NOTRE DAME, Ind. — Dreams often fade away after waking up, but a sizable portion of people can still recall their dreams as they begin their workday. Now, researchers from the University of Notre Dame have found that when someone remembers a dream from the night before, many can’t help but draw connections between their dreams and their waking lives. Those connections, real or not, then end up altering how they think, feel, and act at work.
The team at UND, including lead author Casher Belinda, assistant professor of management at Notre Dame’s Mendoza College of Business, and Michael Christian from the University of North Carolina at Chapel Hill, explain that earlier research reveals roughly 40 percent of the working population recalls their dreams on an average morning.
“Similar to epiphany, we found that connecting the dots between dreams and reality gives rise to awe — an emotion that sparks a tendency to think about ourselves and our experiences in the grand scheme of things,” Prof. Belinda says in a university release. “This makes subsequent work stressors seem less daunting, bolstering resilience and productivity throughout the workday.”
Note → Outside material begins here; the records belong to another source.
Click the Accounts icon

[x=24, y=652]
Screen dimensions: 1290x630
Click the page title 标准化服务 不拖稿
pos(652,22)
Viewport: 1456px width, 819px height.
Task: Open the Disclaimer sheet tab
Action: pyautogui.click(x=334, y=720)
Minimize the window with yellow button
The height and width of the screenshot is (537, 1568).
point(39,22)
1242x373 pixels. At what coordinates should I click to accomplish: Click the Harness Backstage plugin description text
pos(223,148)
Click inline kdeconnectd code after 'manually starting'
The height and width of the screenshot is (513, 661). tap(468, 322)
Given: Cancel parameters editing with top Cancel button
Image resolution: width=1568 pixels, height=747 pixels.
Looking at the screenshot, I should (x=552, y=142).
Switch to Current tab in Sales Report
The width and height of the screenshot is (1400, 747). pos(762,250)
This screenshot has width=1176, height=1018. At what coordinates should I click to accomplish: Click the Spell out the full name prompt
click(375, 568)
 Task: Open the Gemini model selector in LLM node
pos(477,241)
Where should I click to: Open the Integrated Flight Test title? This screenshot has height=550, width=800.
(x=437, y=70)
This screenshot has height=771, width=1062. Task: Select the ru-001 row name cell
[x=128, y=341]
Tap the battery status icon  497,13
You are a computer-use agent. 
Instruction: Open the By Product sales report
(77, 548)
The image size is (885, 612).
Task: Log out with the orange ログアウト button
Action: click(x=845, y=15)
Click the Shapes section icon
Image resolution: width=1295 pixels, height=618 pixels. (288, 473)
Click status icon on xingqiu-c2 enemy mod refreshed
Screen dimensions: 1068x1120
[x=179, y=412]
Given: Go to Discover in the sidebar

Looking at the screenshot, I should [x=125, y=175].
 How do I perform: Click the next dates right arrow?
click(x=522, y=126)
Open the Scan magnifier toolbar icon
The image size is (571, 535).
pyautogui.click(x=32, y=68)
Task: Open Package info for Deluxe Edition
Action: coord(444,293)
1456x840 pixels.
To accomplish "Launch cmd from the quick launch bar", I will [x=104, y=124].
“People experience awe when they undergo something vast — something that challenges their understanding or way of thinking about things,” the study author continues. “These experiences can come in different forms, whether physical, such as when witnessing aurora borealis, or conceptual, such as when grasping the implications of a grand theory. Awe often borders on the extremes or upper bounds of other emotions, for example, when people experience profound gratitude or admiration. Dreams are conceptually vast experiences that have a striking capacity to elicit feelings of awe.”
Researchers conducted a total of three studies encompassing roughly 5,000 morning-of reports of dream recall among full-time employees. They released a morning-of field study, a single-day morning-to-afternoon study, and a two-week experience sampling study.
These projects discovered that the relationships persisted even after researchers accounted for how much or how well people slept. This suggests that the psychological consequences of recalling and finding meaning in a dream could sometimes offset or mitigate the physiological consequences of poor sleep.
On the surface, dreams may sound like the opposite of a very real workday, but researchers explain that many people are dreaming vividly mere minutes or hours before beginning their professional day. This research shows that when we remember our dreams – which to our sleeping minds are very real – they can influence and set the stage for the rest of our day.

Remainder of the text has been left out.